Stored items
────────────────────────────────────────

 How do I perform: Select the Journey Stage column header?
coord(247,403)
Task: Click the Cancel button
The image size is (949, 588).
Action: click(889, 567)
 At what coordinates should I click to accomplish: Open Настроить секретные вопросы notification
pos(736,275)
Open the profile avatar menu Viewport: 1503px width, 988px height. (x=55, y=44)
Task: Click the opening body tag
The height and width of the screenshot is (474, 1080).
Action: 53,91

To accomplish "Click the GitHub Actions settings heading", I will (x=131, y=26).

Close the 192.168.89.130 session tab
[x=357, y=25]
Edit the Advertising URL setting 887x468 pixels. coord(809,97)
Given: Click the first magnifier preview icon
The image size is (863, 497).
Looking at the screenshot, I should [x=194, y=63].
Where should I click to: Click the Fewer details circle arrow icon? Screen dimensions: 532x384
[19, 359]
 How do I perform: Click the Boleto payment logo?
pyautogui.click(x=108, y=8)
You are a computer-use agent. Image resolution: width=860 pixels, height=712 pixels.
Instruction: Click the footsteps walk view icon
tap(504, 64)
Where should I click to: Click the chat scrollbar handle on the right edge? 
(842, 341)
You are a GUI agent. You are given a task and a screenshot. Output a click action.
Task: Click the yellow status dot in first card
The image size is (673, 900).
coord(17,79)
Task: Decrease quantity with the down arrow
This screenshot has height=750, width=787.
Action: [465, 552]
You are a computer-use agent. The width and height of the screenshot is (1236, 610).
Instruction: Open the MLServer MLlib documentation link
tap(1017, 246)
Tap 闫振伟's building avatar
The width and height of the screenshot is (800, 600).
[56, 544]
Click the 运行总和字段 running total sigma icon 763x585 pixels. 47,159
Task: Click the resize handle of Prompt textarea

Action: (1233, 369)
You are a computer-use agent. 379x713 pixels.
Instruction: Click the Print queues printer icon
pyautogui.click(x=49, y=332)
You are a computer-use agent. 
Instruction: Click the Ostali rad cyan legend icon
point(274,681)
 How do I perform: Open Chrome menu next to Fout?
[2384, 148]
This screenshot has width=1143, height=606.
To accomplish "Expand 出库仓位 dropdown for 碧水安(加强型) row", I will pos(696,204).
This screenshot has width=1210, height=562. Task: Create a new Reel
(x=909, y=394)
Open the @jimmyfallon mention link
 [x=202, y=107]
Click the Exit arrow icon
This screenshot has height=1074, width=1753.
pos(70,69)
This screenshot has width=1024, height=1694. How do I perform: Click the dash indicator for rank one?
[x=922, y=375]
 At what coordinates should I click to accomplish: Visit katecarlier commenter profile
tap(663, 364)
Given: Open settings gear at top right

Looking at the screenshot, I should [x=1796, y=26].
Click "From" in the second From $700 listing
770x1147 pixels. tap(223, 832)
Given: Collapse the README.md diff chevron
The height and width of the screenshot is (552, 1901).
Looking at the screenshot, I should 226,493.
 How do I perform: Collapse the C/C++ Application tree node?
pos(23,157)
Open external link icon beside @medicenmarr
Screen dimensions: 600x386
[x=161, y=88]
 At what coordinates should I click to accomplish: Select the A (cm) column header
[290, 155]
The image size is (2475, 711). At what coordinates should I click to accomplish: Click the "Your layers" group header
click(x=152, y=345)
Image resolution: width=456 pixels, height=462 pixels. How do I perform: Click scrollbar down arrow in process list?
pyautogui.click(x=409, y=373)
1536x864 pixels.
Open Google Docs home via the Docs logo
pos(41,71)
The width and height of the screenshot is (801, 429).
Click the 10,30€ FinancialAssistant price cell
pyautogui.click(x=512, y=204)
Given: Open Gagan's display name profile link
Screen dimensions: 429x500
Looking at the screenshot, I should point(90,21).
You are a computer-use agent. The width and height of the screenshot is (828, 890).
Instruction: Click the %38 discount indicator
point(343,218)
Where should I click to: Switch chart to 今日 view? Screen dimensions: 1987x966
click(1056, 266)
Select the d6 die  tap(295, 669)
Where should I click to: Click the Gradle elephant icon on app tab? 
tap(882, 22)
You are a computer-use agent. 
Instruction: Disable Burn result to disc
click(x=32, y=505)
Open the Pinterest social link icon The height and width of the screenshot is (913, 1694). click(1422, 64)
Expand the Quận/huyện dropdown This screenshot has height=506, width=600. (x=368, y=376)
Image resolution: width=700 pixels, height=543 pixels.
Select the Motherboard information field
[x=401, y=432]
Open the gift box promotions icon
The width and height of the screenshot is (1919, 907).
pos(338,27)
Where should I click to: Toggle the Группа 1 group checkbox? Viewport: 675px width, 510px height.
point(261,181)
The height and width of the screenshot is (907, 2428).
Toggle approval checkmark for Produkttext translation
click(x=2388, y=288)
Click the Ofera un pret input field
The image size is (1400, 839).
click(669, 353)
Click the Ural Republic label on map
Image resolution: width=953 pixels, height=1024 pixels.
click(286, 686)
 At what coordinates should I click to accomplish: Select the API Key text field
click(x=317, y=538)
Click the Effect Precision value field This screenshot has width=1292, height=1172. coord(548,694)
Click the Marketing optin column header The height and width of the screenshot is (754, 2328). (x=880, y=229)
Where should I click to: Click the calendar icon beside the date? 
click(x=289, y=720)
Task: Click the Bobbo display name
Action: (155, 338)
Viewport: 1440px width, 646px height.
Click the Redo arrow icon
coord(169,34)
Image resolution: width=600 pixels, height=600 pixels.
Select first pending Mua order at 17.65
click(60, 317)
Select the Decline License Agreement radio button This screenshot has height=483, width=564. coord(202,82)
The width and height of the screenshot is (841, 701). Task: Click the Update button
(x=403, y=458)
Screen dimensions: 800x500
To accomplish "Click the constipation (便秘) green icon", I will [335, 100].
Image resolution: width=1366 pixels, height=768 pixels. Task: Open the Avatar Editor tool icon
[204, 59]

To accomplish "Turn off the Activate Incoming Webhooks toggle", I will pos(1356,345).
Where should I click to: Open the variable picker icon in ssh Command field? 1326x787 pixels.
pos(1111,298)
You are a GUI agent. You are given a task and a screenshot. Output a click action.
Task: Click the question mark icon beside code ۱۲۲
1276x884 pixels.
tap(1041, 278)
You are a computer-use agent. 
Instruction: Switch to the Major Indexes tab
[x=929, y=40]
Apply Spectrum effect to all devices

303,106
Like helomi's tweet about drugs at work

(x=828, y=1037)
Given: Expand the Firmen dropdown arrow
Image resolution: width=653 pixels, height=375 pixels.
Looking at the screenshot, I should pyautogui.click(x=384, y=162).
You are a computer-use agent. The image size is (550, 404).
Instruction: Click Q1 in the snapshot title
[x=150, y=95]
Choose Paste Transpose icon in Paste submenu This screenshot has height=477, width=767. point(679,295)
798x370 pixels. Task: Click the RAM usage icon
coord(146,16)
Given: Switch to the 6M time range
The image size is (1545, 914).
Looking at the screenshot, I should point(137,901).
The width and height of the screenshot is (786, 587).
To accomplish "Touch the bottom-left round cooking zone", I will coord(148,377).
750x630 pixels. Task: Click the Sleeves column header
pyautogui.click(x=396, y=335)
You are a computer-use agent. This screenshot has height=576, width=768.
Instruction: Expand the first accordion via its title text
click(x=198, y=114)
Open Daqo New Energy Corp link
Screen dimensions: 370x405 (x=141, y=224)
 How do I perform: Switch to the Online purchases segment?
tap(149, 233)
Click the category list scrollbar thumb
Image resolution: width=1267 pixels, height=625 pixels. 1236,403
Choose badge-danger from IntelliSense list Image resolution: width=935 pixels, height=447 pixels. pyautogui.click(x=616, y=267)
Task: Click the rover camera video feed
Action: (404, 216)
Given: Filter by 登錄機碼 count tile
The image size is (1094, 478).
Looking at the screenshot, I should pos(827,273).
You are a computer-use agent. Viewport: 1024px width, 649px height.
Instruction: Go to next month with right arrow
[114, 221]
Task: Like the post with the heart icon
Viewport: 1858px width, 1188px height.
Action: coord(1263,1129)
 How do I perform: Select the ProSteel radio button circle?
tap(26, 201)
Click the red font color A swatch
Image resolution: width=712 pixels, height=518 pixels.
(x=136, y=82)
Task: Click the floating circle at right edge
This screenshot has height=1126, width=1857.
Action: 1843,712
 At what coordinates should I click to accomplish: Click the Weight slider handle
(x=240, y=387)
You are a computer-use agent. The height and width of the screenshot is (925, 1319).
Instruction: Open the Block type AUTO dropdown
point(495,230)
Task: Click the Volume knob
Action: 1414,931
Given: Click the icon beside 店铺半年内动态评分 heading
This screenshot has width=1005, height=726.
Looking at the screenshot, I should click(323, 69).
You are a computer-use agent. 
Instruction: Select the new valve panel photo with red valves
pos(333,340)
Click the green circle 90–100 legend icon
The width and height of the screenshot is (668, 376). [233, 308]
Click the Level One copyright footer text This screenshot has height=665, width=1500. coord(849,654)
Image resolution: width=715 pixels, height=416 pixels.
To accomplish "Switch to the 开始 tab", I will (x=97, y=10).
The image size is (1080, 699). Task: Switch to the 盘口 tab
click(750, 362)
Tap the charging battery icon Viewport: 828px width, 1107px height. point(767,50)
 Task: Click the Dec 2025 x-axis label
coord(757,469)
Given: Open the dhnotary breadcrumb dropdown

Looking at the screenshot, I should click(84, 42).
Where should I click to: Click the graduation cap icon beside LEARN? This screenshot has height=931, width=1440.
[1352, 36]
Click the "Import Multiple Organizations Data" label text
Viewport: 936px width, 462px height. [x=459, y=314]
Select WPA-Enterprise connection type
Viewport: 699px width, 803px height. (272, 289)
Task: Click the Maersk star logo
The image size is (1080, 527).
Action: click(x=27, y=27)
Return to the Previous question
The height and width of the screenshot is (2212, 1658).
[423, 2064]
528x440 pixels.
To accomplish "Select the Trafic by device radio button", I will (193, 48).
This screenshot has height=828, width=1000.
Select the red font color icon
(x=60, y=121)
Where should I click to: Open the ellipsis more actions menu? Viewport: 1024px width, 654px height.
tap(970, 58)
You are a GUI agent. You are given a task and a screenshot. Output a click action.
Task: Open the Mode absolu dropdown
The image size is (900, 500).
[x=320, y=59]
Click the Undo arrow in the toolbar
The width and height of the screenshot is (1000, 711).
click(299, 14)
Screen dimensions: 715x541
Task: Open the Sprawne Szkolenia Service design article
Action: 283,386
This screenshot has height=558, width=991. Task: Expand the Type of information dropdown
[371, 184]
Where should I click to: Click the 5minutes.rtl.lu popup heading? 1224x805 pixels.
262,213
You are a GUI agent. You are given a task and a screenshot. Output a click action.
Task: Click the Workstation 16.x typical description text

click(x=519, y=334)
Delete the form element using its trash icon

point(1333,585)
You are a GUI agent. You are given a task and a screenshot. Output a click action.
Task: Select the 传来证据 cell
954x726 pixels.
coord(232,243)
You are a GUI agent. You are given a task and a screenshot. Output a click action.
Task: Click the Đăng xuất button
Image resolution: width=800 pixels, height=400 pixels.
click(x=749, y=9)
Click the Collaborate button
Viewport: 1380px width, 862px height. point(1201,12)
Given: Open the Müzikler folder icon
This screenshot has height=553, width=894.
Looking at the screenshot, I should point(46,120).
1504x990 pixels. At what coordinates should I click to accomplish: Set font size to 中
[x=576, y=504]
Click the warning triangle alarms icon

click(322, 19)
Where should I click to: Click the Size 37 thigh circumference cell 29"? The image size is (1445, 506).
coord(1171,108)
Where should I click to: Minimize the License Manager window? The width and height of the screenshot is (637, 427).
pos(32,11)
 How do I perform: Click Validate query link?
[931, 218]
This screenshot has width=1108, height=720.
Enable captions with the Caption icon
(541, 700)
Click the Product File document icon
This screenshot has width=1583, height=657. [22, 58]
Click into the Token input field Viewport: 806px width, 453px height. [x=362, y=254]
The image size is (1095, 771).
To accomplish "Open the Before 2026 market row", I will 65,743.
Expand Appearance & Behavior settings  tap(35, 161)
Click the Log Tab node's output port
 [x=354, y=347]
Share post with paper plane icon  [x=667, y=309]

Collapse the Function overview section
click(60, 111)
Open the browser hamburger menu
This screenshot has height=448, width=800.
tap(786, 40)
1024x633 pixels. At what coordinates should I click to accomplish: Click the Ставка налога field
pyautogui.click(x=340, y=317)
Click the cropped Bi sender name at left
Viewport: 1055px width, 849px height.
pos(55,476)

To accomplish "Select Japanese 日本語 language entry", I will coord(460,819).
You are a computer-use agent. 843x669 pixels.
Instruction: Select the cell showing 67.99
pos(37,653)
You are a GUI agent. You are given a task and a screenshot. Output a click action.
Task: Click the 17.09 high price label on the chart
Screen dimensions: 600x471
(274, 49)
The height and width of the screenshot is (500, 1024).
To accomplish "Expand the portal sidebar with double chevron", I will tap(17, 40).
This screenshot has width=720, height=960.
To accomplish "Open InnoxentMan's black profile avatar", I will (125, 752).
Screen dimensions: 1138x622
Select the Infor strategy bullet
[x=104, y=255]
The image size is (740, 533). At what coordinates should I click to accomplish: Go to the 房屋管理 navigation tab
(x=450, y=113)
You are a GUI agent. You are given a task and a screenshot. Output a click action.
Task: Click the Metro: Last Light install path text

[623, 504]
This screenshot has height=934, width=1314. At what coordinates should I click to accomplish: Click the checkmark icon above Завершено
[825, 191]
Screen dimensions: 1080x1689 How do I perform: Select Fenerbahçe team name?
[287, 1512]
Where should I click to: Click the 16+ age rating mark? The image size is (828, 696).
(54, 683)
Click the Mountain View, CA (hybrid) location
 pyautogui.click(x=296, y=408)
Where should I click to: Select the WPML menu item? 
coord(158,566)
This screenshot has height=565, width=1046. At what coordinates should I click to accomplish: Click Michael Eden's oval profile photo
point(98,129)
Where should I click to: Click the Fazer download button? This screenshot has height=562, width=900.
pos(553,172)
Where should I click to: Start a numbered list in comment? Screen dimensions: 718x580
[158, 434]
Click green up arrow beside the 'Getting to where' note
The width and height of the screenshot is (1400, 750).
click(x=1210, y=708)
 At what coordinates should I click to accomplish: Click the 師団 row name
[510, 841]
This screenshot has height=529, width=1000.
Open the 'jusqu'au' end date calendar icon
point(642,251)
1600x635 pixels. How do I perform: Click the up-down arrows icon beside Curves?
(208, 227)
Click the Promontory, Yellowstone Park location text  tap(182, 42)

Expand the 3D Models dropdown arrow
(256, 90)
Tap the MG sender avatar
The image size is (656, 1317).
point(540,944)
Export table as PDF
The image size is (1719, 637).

────────────────────────────────────────

### What needs to be done
Taking the records from the top, repeat each line exactly until you have repeated the line that contains "Open the profile".

### Exercise response
 How do I perform: Select the Journey Stage column header?
coord(247,403)
Task: Click the Cancel button
The image size is (949, 588).
Action: click(889, 567)
 At what coordinates should I click to accomplish: Open Настроить секретные вопросы notification
pos(736,275)
Open the profile avatar menu Viewport: 1503px width, 988px height. (x=55, y=44)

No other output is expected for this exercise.